Keren Hayesod was established at the World Zionist Congress in London on July 7–24, 1920 to provide the Zionist movement with resources needed to establish a Jewish homeland in Palestine. It came in response to the Balfour Declaration of 1917, which stated that "His Majesty's government views with favour the establishment in Palestine of a national home for the Jewish people" – turning the ages-old dream of the return to the Land of Israel into a politically feasible goal.

Keren Hayesod established fundraising organizations around the world. Early leaders included Chaim Weizmann, Albert Einstein and Ze'ev Jabotinsky.

During the 1920s, Keren Hayesod began to lay the groundwork for a Jewish national home and helped raise funds to establish the Hebrew University of Jerusalem, Bank Hapoalim and various physical projects. In 1926, Keren Hayesod relocated its headquarters from London to Jerusalem. With the establishment of the Jewish Agency in 1929, Keren Hayesod became its fundraising arm while continuing its own wide-ranging activities.

The effects of the worldwide economic depression of 1929 hit Keren Hayesod hard, but after Hitler's rise to power in 1933, Keren Hayesod helped to develop the Haifa Bay suburbs to provide housing for German Jews fleeing the Nazis. Towards this end, the Rassco construction company was established in 1934. In 1936, Keren Hayesod supported the establishment of what would become the Israel Philharmonic Orchestra to provide employment for refugee musicians.

RECORDS:
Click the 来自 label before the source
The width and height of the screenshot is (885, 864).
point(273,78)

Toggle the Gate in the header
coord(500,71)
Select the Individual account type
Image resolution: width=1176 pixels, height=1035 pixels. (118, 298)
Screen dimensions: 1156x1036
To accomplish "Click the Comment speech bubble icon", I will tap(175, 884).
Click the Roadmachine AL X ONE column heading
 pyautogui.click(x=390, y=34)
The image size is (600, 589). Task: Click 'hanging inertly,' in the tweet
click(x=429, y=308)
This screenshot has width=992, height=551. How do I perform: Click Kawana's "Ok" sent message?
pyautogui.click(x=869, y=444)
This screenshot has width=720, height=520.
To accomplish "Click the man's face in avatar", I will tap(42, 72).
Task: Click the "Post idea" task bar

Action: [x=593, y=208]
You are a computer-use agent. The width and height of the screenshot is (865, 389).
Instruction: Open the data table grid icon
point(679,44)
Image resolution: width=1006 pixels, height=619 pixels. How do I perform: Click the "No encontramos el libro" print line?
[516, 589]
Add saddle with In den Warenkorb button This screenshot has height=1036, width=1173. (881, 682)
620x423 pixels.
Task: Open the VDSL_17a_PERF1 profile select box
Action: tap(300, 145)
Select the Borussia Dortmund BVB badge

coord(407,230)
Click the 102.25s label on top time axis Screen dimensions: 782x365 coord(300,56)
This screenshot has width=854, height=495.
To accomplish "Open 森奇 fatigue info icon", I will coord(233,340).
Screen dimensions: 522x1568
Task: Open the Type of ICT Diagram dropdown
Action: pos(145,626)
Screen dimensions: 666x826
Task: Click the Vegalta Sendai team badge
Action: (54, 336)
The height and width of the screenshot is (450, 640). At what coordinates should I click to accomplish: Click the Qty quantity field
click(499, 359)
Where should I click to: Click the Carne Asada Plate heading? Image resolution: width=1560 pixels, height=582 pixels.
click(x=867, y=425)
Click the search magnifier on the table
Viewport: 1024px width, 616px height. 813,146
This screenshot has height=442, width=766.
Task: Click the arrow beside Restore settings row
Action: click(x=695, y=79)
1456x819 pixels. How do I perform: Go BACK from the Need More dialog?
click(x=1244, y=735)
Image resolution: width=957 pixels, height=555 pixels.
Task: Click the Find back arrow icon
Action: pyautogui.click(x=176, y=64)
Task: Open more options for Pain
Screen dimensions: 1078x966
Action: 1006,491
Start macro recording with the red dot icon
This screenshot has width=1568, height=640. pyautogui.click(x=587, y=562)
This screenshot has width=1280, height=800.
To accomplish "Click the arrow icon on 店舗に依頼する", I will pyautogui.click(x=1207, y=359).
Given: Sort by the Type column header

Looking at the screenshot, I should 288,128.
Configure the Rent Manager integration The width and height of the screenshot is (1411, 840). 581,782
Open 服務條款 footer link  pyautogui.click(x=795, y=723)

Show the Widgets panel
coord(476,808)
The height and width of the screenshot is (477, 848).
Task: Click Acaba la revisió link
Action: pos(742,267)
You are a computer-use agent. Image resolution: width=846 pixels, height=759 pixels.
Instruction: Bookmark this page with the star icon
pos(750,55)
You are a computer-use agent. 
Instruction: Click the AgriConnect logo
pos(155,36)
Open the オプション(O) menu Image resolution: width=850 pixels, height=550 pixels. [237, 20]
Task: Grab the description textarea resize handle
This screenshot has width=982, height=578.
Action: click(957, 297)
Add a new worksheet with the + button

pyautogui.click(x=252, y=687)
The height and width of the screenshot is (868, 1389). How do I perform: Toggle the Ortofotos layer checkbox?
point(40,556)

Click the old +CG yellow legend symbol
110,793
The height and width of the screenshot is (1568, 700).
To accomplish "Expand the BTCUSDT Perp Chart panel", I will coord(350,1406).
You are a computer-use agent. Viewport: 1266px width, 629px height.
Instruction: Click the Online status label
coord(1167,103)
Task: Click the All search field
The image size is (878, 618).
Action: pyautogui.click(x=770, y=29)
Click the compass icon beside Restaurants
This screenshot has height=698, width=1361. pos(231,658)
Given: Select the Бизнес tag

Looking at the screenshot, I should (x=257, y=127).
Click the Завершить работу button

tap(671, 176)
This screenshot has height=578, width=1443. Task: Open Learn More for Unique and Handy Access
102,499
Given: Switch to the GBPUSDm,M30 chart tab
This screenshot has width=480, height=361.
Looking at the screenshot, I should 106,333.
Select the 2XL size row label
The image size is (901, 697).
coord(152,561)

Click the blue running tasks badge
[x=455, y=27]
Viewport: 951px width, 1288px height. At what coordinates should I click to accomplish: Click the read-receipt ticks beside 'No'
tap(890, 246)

WHAT YOU NEED TO DO:
• 1. From the passage on Keren Hayesod, return the text between "During the 1920s, Keren" and "for refugee musicians.", inclusive.
• 2. According to the passage on Keren Hayesod, why did Keren Hayesod help develop the Haifa Bay suburbs? Answer in one to three sentences.
• 3. Answer these questions using the passage on Keren Hayesod:
(a) Where and on what dates was Keren Hayesod established?
(b) In what year did Keren Hayesod move its headquarters from London to Jerusalem?
(c) Keren Hayesod became the fundraising arm of which organization in 1929?
The lines after the passage on Keren Hayesod are not used for any task.

LIST OF SOLUTIONS:
• 1.
During the 1920s, Keren Hayesod began to lay the groundwork for a Jewish national home and helped raise funds to establish the Hebrew University of Jerusalem, Bank Hapoalim and various physical projects. In 1926, Keren Hayesod relocated its headquarters from London to Jerusalem. With the establishment of the Jewish Agency in 1929, Keren Hayesod became its fundraising arm while continuing its own wide-ranging activities.

The effects of the worldwide economic depression of 1929 hit Keren Hayesod hard, but after Hitler's rise to power in 1933, Keren Hayesod helped to develop the Haifa Bay suburbs to provide housing for German Jews fleeing the Nazis. Towards this end, the Rassco construction company was established in 1934. In 1936, Keren Hayesod supported the establishment of what would become the Israel Philharmonic Orchestra to provide employment for refugee musicians.

• 2. After Hitler's rise to power in 1933, Keren Hayesod helped develop the Haifa Bay suburbs to provide housing for German Jews fleeing the Nazis. The Rassco construction company was established in 1934 for this purpose.

• 3.
(a) At the World Zionist Congress in London, on July 7–24, 1920.
(b) 1926.
(c) The Jewish Agency.